─── THE RECORDS ───

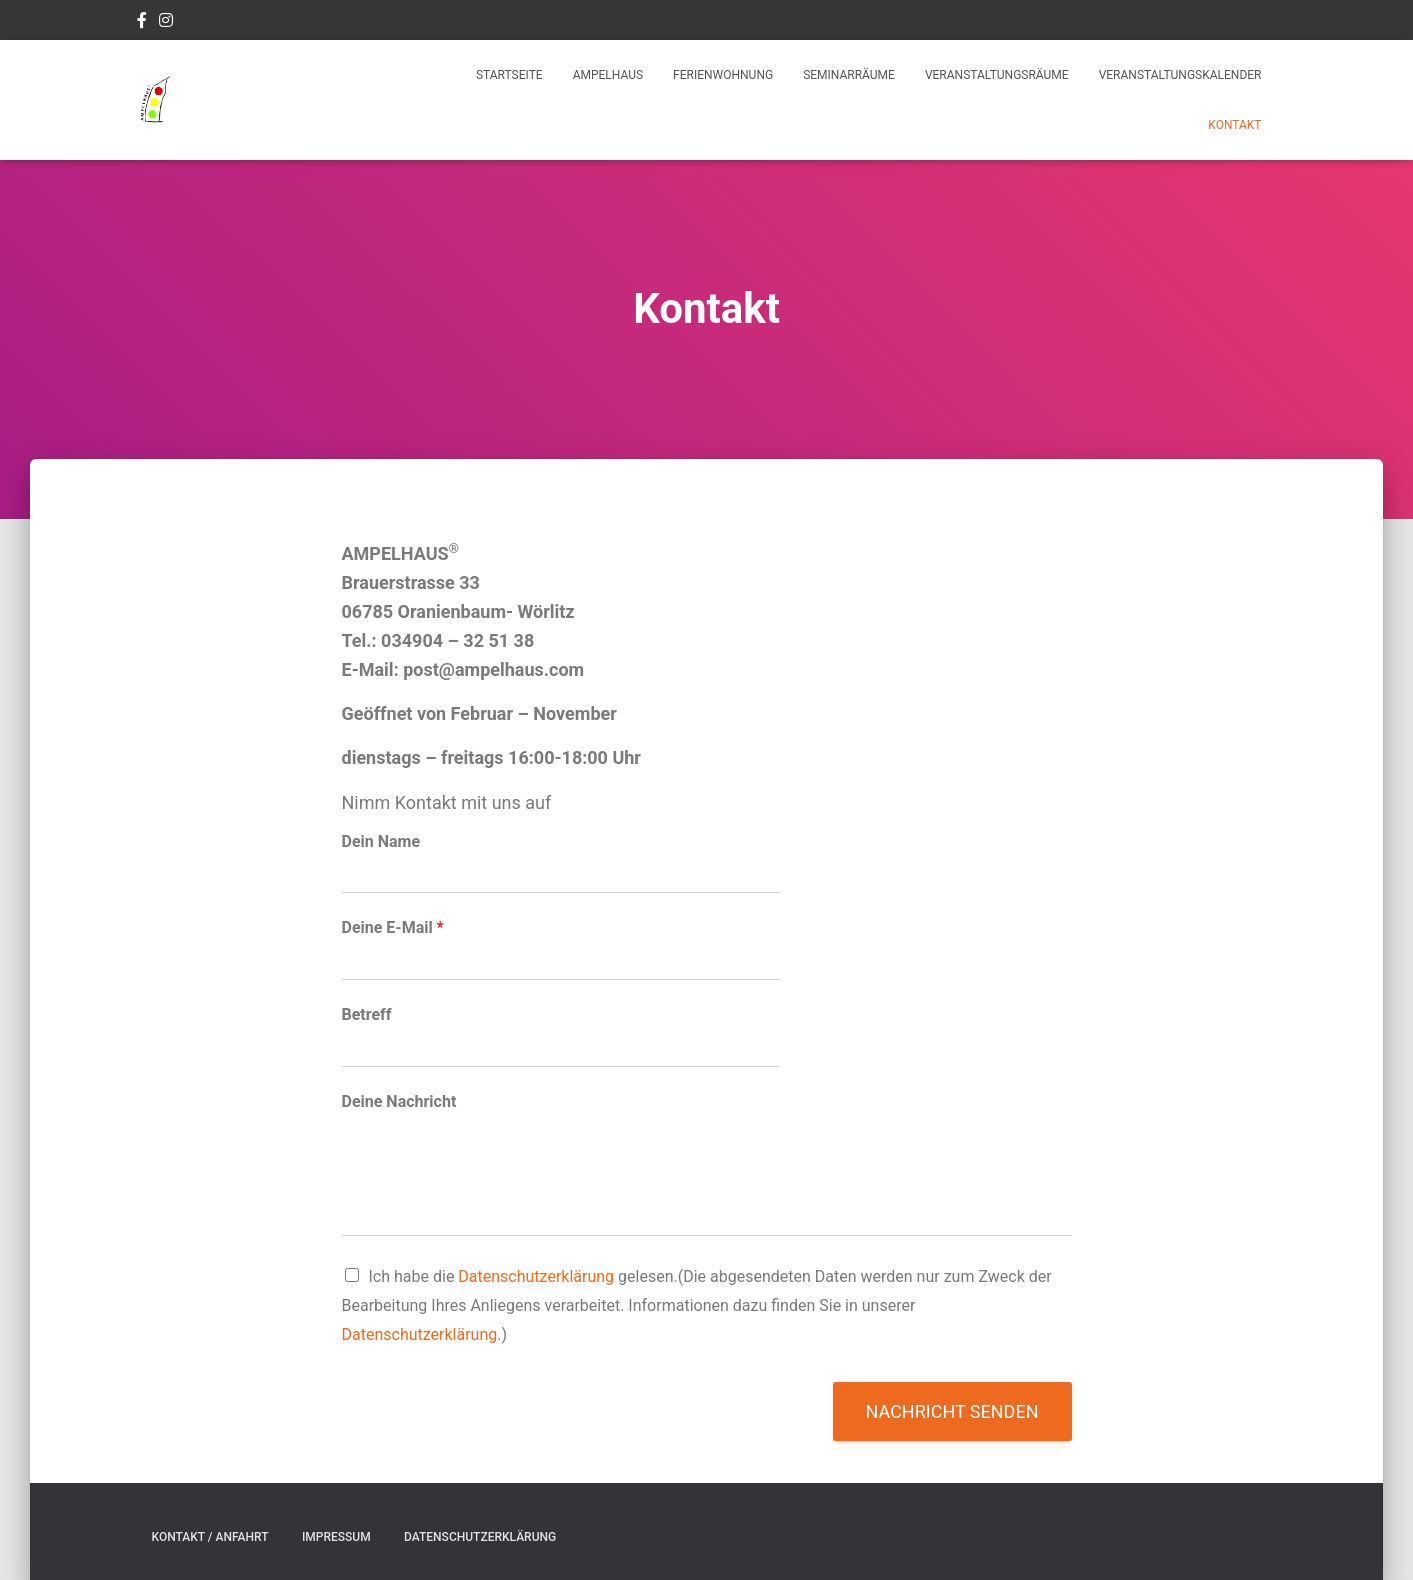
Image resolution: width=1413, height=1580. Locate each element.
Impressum (336, 1537)
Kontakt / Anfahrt (210, 1537)
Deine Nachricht (399, 1101)
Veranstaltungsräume (997, 75)
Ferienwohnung (723, 75)
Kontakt (1234, 125)
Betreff (367, 1014)
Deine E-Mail (393, 927)
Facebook (142, 23)
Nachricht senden (952, 1411)
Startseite (509, 75)
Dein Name (381, 841)
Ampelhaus (608, 75)
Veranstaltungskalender (1180, 75)
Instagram (166, 23)
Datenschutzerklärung (536, 1276)
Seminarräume (849, 75)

───

**YOUR OBJECTIVE:** Edit the rows above so that "Image resolution" becomes "Screenshot size", keeping everything else the same. Leave the pictures out of your answer.

**THE COMPLETED TASK:**
Screenshot size: width=1413, height=1580. Locate each element.
Impressum (336, 1537)
Kontakt / Anfahrt (210, 1537)
Deine Nachricht (399, 1101)
Veranstaltungsräume (997, 75)
Ferienwohnung (723, 75)
Kontakt (1234, 125)
Betreff (367, 1014)
Deine E-Mail (393, 927)
Facebook (142, 23)
Nachricht senden (952, 1411)
Startseite (509, 75)
Dein Name (381, 841)
Ampelhaus (608, 75)
Veranstaltungskalender (1180, 75)
Instagram (166, 23)
Datenschutzerklärung (536, 1276)
Seminarräume (849, 75)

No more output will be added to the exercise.